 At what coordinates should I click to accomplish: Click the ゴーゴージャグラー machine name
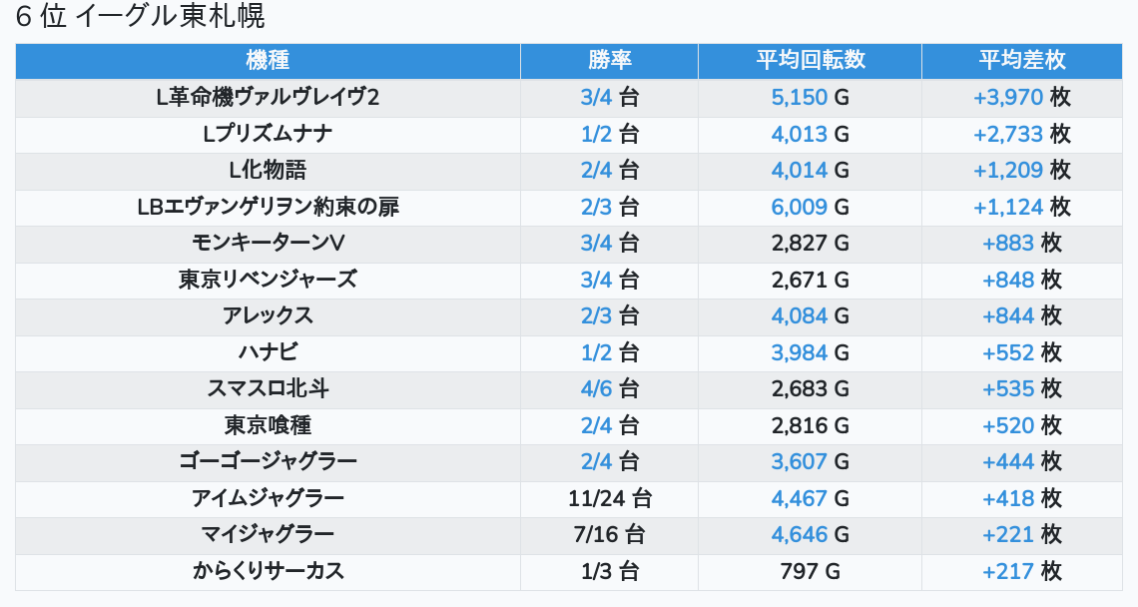[268, 461]
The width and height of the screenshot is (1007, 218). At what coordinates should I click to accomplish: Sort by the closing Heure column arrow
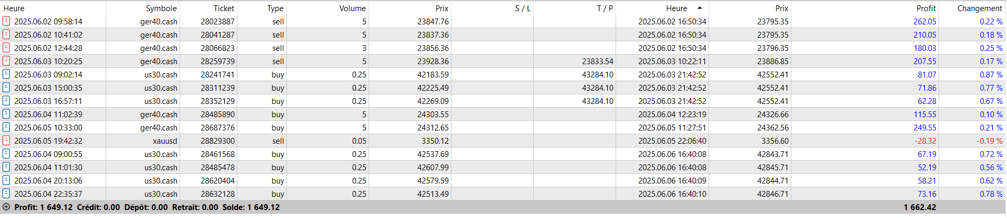[699, 8]
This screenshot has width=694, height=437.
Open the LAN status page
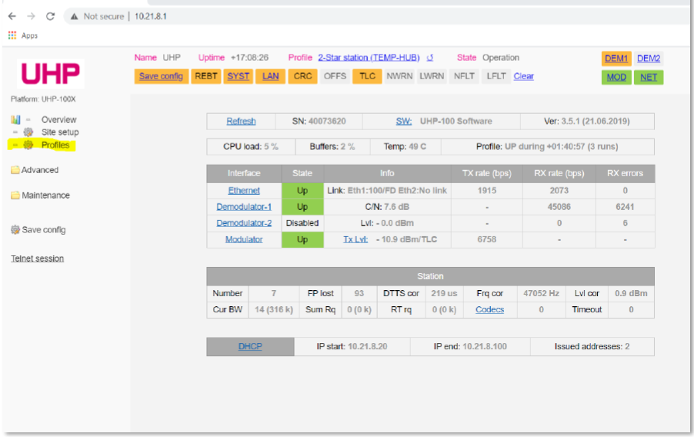271,76

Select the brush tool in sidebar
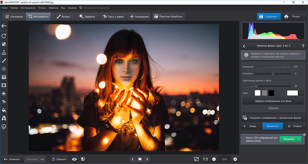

• • • • • • •

◆ WHAT IS NEEDED ◆
Your copy must begin at the line containing "This screenshot has width=694, height=437." and end at the last line of the material above. Reproduce each line exactly, but not the pictures.

◆ RESULT ◆
This screenshot has width=694, height=437.
Open the LAN status page
271,76

Select the brush tool in sidebar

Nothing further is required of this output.